First of all, this is caused by the TODO comment below, just put this PR here to ask some questions about this TODO since I'm not very familiar with all the use pattern of lockedpool:
From AI analysis, the arena.size() is related with the number of wallets, and 10000 wallets causes about 10 arenas, is this a real production scenario in practice? Do we really has to keep this TODO there?
// TODO we can do better than this linear search by keeping a map
// of arena extents to arena, and looking up the address.
Mirror the existing chunks_used / chunks_free fields by adding a sibling arena_count field that exposes LockedPool's arenas.size() directly. All three are internal implementation details of the secure-memory pool surfaced to operators and diagnostic tooling.
Beyond observability, arena_count is also performance-relevant. As the existing TODO in LockedPool::free() points out:
// TODO we can do better than this linear search by keeping a map
// of arena extents to arena, and looking up the address.

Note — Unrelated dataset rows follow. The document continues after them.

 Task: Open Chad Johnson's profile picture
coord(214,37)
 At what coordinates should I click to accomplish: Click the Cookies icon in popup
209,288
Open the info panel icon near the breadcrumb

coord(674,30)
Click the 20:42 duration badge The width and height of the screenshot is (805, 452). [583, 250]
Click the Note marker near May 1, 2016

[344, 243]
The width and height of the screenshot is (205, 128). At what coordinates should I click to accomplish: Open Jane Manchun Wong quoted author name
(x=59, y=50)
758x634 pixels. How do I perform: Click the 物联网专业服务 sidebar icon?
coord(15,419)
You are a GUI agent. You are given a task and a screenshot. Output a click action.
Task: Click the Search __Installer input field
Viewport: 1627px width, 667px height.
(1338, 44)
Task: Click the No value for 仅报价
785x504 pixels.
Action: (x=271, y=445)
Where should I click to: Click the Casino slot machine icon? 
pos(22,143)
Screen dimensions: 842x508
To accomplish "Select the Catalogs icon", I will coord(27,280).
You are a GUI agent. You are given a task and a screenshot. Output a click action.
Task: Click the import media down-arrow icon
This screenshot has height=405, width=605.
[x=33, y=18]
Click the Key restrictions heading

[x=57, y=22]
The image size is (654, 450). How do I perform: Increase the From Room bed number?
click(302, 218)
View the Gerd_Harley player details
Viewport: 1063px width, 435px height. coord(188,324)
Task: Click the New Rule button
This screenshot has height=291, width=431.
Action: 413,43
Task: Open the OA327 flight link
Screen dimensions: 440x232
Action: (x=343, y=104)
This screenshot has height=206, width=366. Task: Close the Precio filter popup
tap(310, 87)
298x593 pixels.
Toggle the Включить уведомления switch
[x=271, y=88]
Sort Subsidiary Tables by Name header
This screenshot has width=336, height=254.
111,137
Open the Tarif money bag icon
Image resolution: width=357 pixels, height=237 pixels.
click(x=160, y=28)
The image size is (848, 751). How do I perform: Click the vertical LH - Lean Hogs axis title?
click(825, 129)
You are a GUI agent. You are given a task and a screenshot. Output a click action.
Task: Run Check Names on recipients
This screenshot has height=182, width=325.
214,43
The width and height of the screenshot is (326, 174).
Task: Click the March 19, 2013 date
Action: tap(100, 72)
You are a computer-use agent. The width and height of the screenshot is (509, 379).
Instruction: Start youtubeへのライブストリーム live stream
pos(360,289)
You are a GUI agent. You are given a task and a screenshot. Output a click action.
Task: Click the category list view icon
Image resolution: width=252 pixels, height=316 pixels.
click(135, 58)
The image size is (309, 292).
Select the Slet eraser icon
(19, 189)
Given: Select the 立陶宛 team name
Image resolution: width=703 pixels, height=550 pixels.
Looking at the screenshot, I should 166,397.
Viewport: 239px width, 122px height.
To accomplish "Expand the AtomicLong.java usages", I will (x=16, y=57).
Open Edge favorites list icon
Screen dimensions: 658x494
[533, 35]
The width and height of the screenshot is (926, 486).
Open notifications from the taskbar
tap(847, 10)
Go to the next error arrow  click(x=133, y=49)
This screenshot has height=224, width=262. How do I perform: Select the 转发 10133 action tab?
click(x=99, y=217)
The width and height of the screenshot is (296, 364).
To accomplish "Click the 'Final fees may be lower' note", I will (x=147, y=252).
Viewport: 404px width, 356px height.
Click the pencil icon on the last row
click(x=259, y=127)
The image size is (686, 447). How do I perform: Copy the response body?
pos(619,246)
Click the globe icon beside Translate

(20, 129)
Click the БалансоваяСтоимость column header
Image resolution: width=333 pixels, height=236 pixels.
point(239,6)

LockedPool::free() walks the arena list linearly on every secure deallocation. While this is fine for the common case of a single arena, the cost scales with arena count. Exposing arena_count gives operators and developers a way to see when the pool has grown past that hot path's sweet spot, without having to estimate it from total / ARENA_SIZE (which is wrong when the first arena is capped by RLIMIT_MEMLOCK and misleading when memory is fragmented).
Includes unit-test coverage in allocator_tests (mock pool, before and after multi-arena allocation) and a functional-test assertion in rpc_misc.py.